Supporting Innate Immunity: Superheroes vs. Supervillains
While genetics play a role, you can significantly influence the strength and resilience of your immune system through proper nutrition. So what are some natural tips and tricks for remaining in peak health this fall?
1. Look to immune superheroes such as Vitamin D and Zinc. Zinc supports the immune system’s response to infections and can reduce the duration and severity of the common cold. Foods like lean meats, beans, nuts, and whole grains are rich sources of zinc. Meanwhile, Vitamin D3 deficiency has been shown to be linked to both increased susceptibility to infections and decreased mood. Both of these nutrients are common deficiencies in the West, so checking your blood status with your general practitioner or with Wholehearted Naturopathic can provide some valuable information!
2. Load up on antioxidants, that are often found in plant-based foods. Vitamin C, vitamin E, selenium, and beta-carotene help protect cells from damage caused by free radicals. This protection is essential for maintaining a healthy immune system. Interestingly, a study of 6 countries showed that healthcare practitioners with diets higher in plant foods were even less likely to experience severe COVID symptoms!
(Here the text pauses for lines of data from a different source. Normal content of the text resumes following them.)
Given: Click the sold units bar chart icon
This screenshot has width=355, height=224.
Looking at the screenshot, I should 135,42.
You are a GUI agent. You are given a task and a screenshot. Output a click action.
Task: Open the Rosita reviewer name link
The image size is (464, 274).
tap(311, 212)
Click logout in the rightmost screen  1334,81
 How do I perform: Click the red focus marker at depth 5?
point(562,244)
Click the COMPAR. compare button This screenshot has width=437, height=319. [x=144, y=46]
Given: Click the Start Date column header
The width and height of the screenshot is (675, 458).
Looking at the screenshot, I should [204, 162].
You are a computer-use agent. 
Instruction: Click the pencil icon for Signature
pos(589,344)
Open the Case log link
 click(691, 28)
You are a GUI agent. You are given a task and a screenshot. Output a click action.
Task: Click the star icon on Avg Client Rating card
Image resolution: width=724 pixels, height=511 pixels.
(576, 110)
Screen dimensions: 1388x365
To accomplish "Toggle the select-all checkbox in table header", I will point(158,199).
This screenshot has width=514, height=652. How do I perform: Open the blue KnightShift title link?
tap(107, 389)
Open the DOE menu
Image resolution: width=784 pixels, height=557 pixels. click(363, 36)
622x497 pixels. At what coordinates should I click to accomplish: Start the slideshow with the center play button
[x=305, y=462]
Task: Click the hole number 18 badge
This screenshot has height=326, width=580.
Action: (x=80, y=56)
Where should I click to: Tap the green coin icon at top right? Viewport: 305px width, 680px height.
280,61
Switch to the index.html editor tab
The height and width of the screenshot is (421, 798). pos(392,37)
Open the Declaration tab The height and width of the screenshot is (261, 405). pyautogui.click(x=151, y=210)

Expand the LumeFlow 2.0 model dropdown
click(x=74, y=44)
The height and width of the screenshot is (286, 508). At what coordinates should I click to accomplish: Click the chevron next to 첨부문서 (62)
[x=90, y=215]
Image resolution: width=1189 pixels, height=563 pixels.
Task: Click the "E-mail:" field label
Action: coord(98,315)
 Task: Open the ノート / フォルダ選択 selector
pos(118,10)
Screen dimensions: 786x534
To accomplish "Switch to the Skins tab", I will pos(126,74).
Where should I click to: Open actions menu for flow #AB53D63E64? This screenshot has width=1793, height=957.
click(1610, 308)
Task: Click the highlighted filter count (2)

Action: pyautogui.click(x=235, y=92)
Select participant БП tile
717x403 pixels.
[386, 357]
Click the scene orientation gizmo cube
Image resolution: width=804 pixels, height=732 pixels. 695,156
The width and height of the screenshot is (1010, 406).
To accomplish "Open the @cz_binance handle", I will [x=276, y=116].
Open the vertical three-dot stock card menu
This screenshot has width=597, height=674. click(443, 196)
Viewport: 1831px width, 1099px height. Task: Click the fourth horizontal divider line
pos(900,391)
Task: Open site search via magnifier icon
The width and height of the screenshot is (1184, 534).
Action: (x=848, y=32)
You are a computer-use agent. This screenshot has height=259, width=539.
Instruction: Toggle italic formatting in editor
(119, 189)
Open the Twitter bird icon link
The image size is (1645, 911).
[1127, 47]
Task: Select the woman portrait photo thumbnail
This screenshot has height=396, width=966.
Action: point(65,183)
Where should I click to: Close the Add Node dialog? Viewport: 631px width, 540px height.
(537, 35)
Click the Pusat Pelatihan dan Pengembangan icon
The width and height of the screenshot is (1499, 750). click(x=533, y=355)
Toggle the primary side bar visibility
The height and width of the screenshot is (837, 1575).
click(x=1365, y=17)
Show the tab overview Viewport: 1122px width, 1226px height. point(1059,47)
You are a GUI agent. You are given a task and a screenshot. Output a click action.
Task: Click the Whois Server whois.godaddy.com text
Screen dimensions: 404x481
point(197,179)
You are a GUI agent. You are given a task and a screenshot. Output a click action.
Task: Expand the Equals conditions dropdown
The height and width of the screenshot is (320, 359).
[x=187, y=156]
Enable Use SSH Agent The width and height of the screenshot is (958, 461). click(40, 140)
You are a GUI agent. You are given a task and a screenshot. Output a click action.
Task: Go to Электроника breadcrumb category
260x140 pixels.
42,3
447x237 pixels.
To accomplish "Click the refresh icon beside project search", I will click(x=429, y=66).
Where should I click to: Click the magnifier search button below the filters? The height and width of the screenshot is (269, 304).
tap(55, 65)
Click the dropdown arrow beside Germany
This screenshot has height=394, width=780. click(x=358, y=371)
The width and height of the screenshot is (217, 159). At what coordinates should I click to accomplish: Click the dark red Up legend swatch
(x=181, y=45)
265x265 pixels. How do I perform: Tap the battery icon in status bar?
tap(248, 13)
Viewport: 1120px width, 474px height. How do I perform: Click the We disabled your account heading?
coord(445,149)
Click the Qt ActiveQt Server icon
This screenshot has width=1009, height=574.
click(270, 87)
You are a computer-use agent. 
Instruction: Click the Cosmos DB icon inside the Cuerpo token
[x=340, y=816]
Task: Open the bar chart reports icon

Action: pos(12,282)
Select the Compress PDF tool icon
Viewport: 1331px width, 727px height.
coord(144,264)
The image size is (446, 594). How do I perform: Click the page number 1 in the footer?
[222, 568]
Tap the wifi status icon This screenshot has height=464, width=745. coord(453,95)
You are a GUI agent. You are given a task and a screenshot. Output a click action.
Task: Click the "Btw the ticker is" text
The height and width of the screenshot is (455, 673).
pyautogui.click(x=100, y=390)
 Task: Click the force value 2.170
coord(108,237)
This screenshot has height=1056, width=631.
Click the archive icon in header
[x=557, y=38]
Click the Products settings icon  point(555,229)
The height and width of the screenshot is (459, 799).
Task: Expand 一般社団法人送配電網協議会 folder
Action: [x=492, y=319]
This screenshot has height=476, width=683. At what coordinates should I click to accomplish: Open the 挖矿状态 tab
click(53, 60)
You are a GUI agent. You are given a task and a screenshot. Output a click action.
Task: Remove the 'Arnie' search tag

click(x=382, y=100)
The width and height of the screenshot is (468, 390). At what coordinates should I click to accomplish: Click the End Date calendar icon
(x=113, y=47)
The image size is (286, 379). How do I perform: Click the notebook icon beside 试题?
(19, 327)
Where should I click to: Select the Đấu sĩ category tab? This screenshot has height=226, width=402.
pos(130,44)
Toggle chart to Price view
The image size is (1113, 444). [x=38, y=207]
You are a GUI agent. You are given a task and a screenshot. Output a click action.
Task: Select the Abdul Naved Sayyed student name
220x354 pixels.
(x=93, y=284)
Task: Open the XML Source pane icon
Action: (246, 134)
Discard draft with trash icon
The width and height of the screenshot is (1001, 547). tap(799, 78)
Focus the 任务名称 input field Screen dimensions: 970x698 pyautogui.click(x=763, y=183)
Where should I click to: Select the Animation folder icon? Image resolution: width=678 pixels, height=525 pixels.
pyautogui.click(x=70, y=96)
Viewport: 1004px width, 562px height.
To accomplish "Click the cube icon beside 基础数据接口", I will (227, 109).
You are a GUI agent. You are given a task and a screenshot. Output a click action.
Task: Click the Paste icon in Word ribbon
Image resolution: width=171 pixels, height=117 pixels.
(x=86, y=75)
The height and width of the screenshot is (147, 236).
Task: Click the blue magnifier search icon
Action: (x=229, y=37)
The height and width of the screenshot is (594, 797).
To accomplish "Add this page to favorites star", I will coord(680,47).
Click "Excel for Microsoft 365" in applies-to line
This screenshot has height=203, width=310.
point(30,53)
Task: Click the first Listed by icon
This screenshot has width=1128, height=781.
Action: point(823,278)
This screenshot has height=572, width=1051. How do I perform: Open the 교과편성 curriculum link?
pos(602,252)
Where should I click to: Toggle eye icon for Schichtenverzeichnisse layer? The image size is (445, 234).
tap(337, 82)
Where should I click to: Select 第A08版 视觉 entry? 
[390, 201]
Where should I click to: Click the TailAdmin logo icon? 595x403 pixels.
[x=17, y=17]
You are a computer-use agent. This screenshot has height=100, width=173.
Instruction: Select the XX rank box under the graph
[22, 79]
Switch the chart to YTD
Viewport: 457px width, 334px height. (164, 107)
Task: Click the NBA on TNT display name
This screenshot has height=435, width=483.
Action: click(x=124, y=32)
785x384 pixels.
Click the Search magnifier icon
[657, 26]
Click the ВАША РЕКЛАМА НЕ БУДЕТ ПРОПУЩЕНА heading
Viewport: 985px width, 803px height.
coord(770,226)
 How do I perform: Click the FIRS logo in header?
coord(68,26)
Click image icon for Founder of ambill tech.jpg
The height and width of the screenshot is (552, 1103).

Foods like green tea, spinach, carrots, berries, pomegranates, and black beans are great ways to increase consumption.
3. Amino Acids such as L-Glutamine, Lysine, and Isoleucine support the growth and function of immune cells both in the innate immune system (the body's first line of defense) and adaptive immune system (the part of the immune system associated with memory and an appropriate antibody response). Since these are obtained from lean, organic protein sources from either plant or animal sources, be sure to include these as part of a healthy diet!
4. Don’t Forget Hydration, The Forgotten Hero: Essential for overall health, including immune function. Water helps transport nutrients throughout the body and aids in the elimination of toxins. Aim to drink at least eight glasses of water daily, and consider herbal teas for added hydration and antioxidants.
5. Avoid immune "supervillains" for immunity. These include refined carbohydrates like white bread and pasta, gluten, dairy, and processed sugar. This is because they can upregulate pro-inflammatory eicosanoids, which negatively impact our innate immune system consisting of the first-line white blood cell defenders that survey the immune system.
Another immune “supervillain” is high levels of stress. Prolonged periods of stress may raise Cortisol levels, which can reduce immunity and raise blood glucose levels over time. Thankfully, there are many easy ways to greatly reduce stress levels, such as going out for a quick jog or spending more time in nature!
6. Get out in nature. There’s a good reason why we are known as “Naturopathic” doctors! In addition to getting sunlight and movement, both of which are immune-supportive, taking a stroll or jogging in a forest preserve may actually help boost Natural Killer Cells, a type of immune cell that surveys for bacteria and other microbial invaders. Additionally, it helps lower Cortisol levels, one of our immune “supervillains.”
7. Don’t forget the hole in the middle! Gut health and immunity are closely intertwined. Our gut microbiome, a community of trillions of microorganisms, plays a critical role in regulating our immune system. A balanced gut microbiome may educate our immune system and maintain a barrier against harmful invaders.
So what are the best ways to support gut immunity?
-A diet high in plant fibers has been shown to increase microbial diversity, whereas a diet high in red meat and saturated fats has been shown to have a detrimental effect.
-Probiotic supplements are a well-rounded way to respiratory health, immune function, and overall digestion. As an example, a 2019 study showed that probiotics may reduce the number of sick days or trips to the doctor due to respiratory illnesses (Lenoir-Wjinkeep 2019).
8. Consider Herbal Approaches to Boost Immunity. Astragulus, Medicinal Mushrooms like Reishi or Shiitake, or Ginseng: Panax and American Ginseng are traditionally used for prevention. Many of these herbs have been shown to support immune cells and increase resistance to infections. They may even benefit gut health as well as a result some of their compounds feeding the beneficial gut flora!
Some medicinal plants have additionally been used at the onset of symptoms, many of which have been shown to have specific antiviral or antibacterial properties. These may include herbs commonly used in the Naturopathic community such as Echinacea, Elderflower, Andographis, Hyssop, and Boneset.
In traditional Chinese medicine, Honeysuckle (金银花), Forsythiae (连翘), and Leaf of Isastis (大青叶) are additionally used to address viruses and have even been used supportively during the beginning stages of COVID.
If you would like to learn more or incorporate immune-supporting herbs into your seasonal routine, we are here to support you and answer your questions. Single herbs or tincture blends are available in our in-office Wholehearted Dispensary. Please text or email if you are interested in an herbal immune blend to support you this season.
Conclusion
Your immune system is a complex network of cells, tissues, and organs working tirelessly to protect you from infections. By incorporating these immune-boosting nutrients and dietary strategies into your daily life, you can strengthen your body's natural defenses.
Stay well, stay nourished, and let your diet become your first line of defense against illnesses. Your immune system will thank you for it.